DATA FOR THIS EXERCISE below:

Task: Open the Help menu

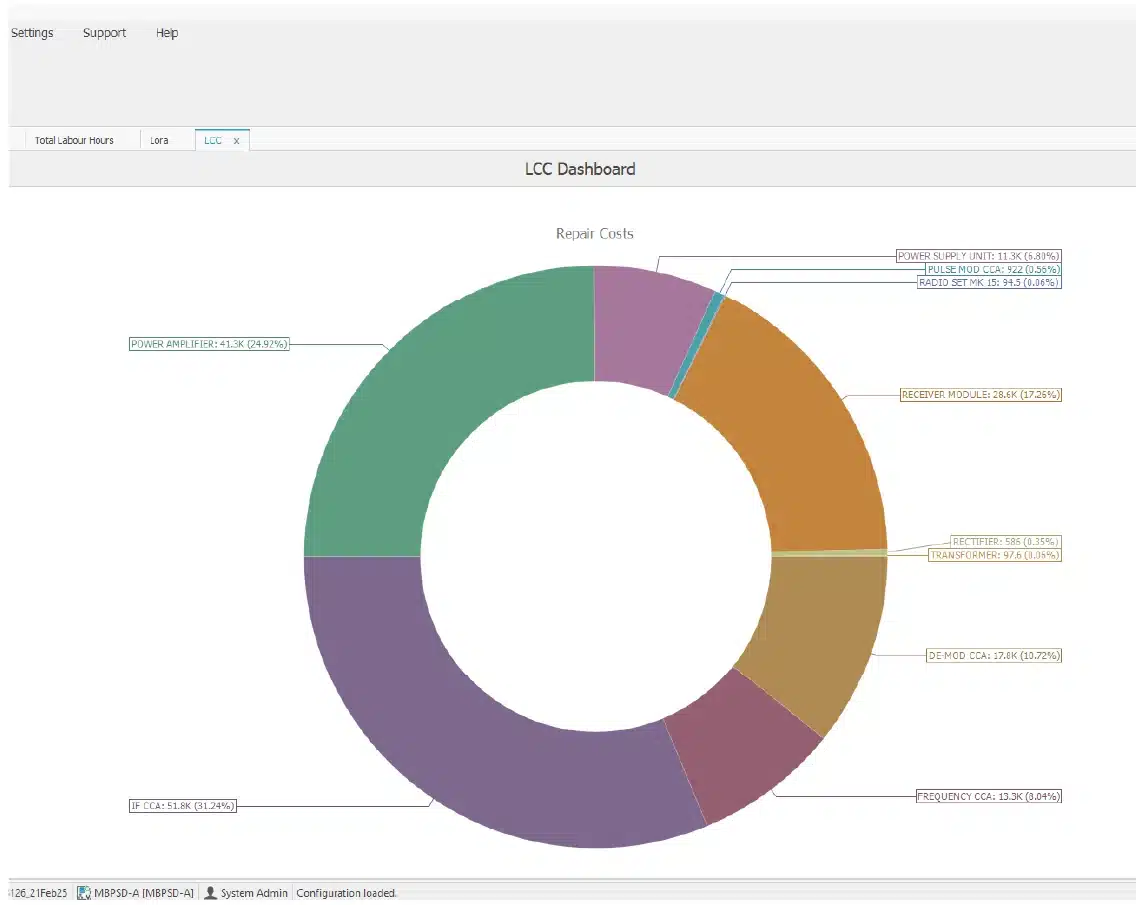Action: 167,33
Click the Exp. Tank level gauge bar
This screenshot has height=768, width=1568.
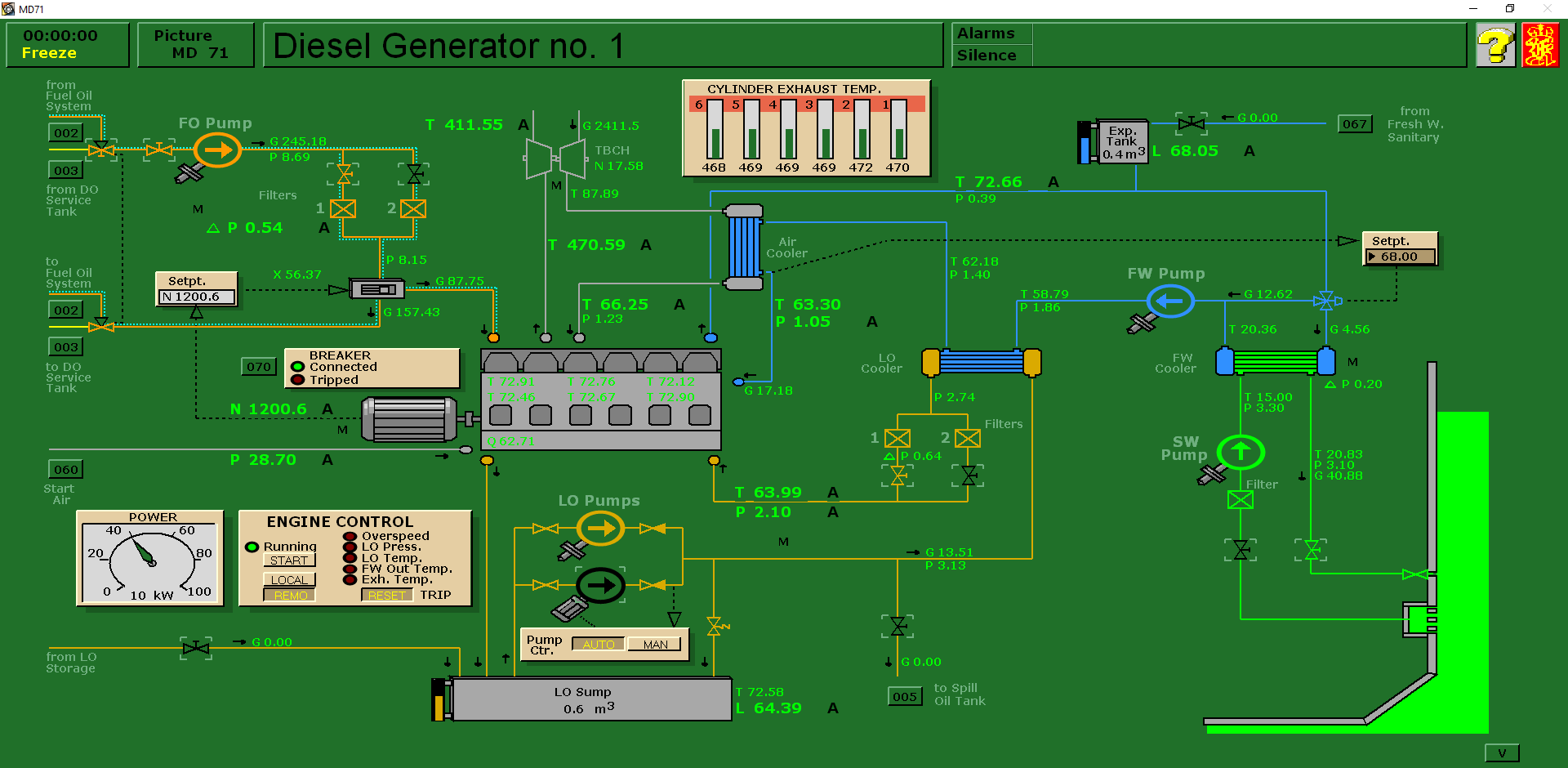(1085, 143)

End of DATA FOR THIS EXERCISE.

### WHAT IS NEEDED
Output the entries above verbatim, with no picture included.

### TASK RESULT
Task: Open the Help menu

Action: 167,33
Click the Exp. Tank level gauge bar
This screenshot has height=768, width=1568.
(1085, 143)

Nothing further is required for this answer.